On a macro level, I see it as powerful, global vested interests at work, drug, food and soft drink industries who have a lot to lose if the low-fat, high-carb paradigm is no longer mainstream. On a micro level, it is individual doctors, dietitians and academics who are in bed with those industries and who have bad cases of cognitive dissonance and confirmation bias.
As Upton Sinclair said: “It is difficult to get a man to understand something when his salary depends on his not understanding it.” Prof. Rory Collins in the UK and his irrational support for statins is but one of the most egregious examples.
One thing all these people lack is humility – and the courage it takes to say: “I got it wrong. I’m sorry.”
Is the tide turning on the old ways of thinking about nutrition, and do you see the science vindicating Prof. Noakes and Dr. Fettke, as with Nina Teicholz last month?
And most recently, another blockbuster book by US science writer Gary Taubes, The Case Against Sugar. It continues the demolition job science has done on the science – or lack thereof – on which official dietary guidelines have been based for decades.
Not just a tide, a tsunami.
Any recommendations from the LCHF cookbook you think might possibly sway a long-time vegetarian like myself?

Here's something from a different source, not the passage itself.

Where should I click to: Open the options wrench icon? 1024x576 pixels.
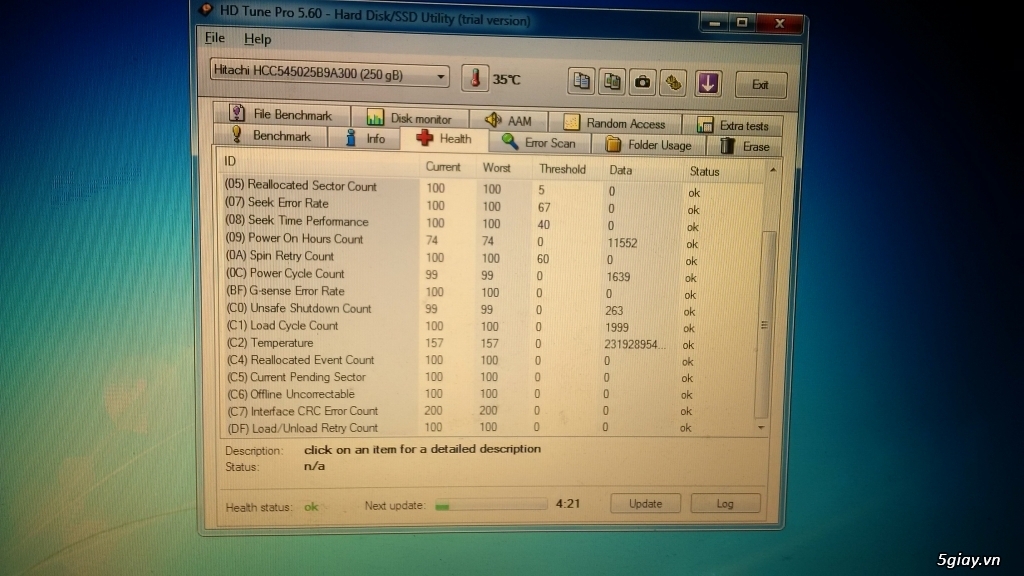pos(674,83)
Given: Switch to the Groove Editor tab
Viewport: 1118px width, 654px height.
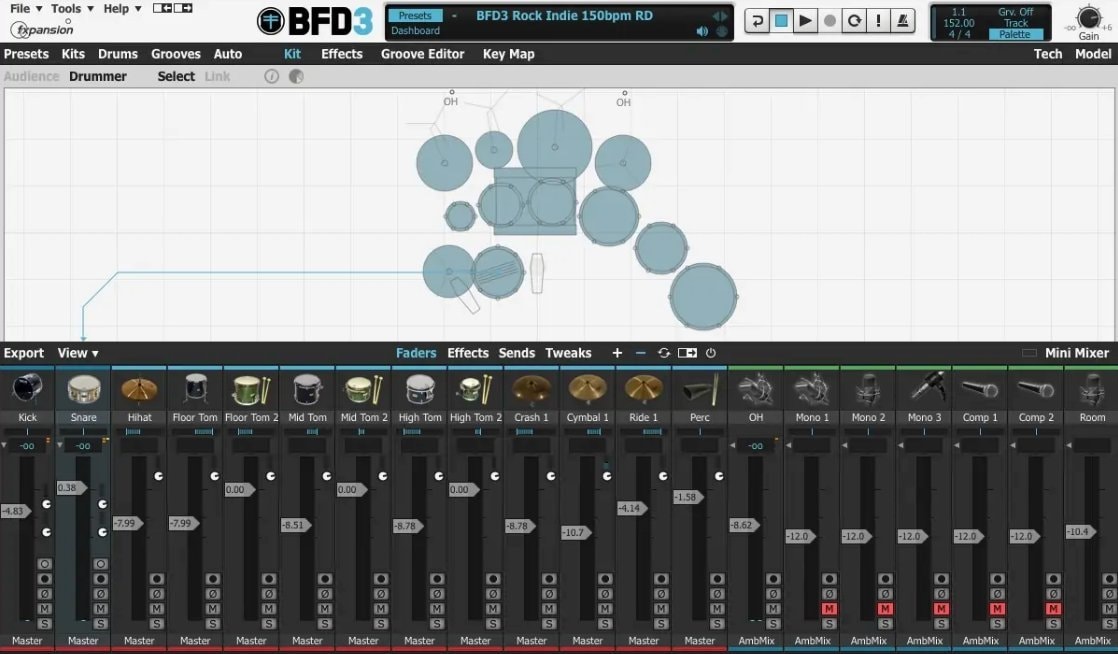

I’ve never heard any LCHF “guru” or pioneer I’ve spoken to say that LCHF is for everyone. They all say that there is no one-size-fits-all diet. LCHF is brilliant for those who are obese, diabetic, have heart disease, even cancer. But it’s very much trial and error.
Prof. Noakes once told me he knows of a vegan extreme athlete who is LCHF, and eats only avocado and coconut oil! He says he wouldn’t advise that anyone else do that, but it works for the athlete. His times are good, all his health markers are good – his microbiome clearly copes with that diet.
I have told Prof. Noakes to write Banting for Vegetarians. He has put it on his lengthy “To Do” list.
One of his favourite sayings has become indelibly etched in my mind: “If you have to exercise to regulate your weight, your diet is wrong. Get rid of addictive foods.”